Darum mögen Aktien die Inflation nicht
Von
Tim Grüger
Geschrieben auf
February 13, 2018
Es gibt Zusammenhänge zwischen Zinsen, Inflation und Aktien, die Trader unbedingt kennen müssen. Was die Inflation für die Aktienmärkte bedeutet, erfährst du hier.
Die Aktienmärkte waren nach Jahren des Aufwärtstrends in den letzten Tagen einem wilden Ritt ausgesetzt. Eine Intraday Volatilität von 5% hatte man zuletzt in der Finanzkrise gesehen.
Seit seinem Höchststand Ende Januar 18 ist der Standard & Poor's 500 Index um mehr als 10 Prozent gesunken und signalisiert damit eine Marktkorrektur, die über eine temporäre Korrektur hinausgeht.
Experten haben viele Gründe für den größten Absturz seit zwei Jahren angeführt. Einer der am häufigsten genannten Schuldigen ist die Inflation, was freilich einen Anstieg der Verbraucherpreise im Laufe der Zeit bedeutet.
Was würde so etwas scheinbar Banales veranlassen, Investoren in einen Zustand der Angst und sogar Panik zu versetzen? Ein genauer Blick auf die bietet einige Antworten. Es deutet auch darauf hin, dass eine konjunkturelle Verlangsamung vor der Türe steht.
Was ist Inflation?
Inflation ist definiert als die Veränderungsrate bzw. Teuerungsrate der Preise, von einem Stück Butter, über Elfenbeinseife bis hin zu den Kosten einer Augenuntersuchung.

**Zu erstellen:** Fasse den Absatz im Artikel über Inflation und Aktien, der mit „Experten haben viele Gründe“ beginnt, in einem einzigen kürzeren Satz zusammen. Seine Hauptaussagen sollen erhalten bleiben.

**Vorliegende Angaben:**
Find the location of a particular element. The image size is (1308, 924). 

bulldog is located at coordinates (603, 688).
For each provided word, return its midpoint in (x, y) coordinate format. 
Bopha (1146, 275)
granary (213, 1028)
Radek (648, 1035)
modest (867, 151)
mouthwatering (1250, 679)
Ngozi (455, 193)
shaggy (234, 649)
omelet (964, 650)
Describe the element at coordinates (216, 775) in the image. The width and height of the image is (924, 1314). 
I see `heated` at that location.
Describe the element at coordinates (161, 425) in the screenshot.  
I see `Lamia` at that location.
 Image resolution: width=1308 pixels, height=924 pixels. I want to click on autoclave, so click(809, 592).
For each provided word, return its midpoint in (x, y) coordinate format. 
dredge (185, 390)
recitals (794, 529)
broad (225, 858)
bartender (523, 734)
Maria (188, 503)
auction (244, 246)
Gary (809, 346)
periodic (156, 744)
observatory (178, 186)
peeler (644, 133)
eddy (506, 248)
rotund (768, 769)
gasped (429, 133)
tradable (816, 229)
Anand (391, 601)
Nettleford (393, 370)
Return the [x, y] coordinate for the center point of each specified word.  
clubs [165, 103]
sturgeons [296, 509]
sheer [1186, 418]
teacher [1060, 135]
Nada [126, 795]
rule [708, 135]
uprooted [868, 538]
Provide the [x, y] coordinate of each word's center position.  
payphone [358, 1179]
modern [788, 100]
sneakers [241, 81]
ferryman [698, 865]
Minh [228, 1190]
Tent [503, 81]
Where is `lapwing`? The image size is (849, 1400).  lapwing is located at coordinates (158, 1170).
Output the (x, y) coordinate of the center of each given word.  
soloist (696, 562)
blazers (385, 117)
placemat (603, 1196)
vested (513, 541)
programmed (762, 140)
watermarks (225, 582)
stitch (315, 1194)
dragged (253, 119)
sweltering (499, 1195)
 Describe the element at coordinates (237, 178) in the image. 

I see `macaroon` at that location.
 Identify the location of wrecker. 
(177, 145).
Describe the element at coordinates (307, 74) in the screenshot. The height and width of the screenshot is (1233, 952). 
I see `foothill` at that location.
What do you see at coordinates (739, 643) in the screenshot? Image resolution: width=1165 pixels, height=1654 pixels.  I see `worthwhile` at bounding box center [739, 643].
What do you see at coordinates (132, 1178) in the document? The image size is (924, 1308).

**Vollständige Antwort:** Experten nennen als einen der häufigsten Gründe für den größten Absturz seit zwei Jahren die Inflation, also den Anstieg der Verbraucherpreise im Laufe der Zeit.